Reading text:
# # # # #

Ukrainian admiral (1893–1958)

Sviatoslav Oleksandrovych Shramchenko (Note: Святослав Олександрович Шрамченко) (May 3, 1893 – June 24, 1958) was a Ukrainian military and community leader, captain lieutenant of the Ukrainian People's Republic Navy, writer and famous philatelist (had a collection of 16,000 stamps). He was a son of Oleksandr Shramchenko, Ukrainian ethnographer.

== Biography ==

Sviatoslav Shramchenko was born in Baku (Azerbaijan, Russian Empire) on May 3, 1893. He graduated from first classical school in Kyiv, then Gardes de la Marine School and the Military Law Academy in Petrograd.

After the First World War Shramchenko became one of founders of the Navy Ukrainian People's Republic and Ukrainian State. In 1917 he was a participant of ukrainization in the Baltic Fleet. At the time of the Hetmanate and the Directorate he was a permanent adjutant of the marine ministers, in 1919 Shramchenko for some time acted as Minister of Marine.

# # # # #

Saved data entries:
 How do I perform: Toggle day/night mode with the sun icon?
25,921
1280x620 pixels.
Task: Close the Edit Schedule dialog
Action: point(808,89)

# # # # #

Task statement: Carry on the biography of the Ukrainian admiral Sviatoslav Shramchenko from the point where it ends. The listing has no connection to the biography of Sviatoslav Shramchenko.

Task answer:
After the end of Ukrainian War of Independence Sviatoslav Shramchenko immigrated to Częstochowa (Poland), where he was a head of various Ukrainian organizations. In 1957, he left Poland and settled in Philadelphia, US. Here he wrote many articles and publications on naval and military themes in different magazines.

On June 24, 1958, Shramchenko died of a heart attack. He was buried at Orthodox Cemetery in South Bound Brook.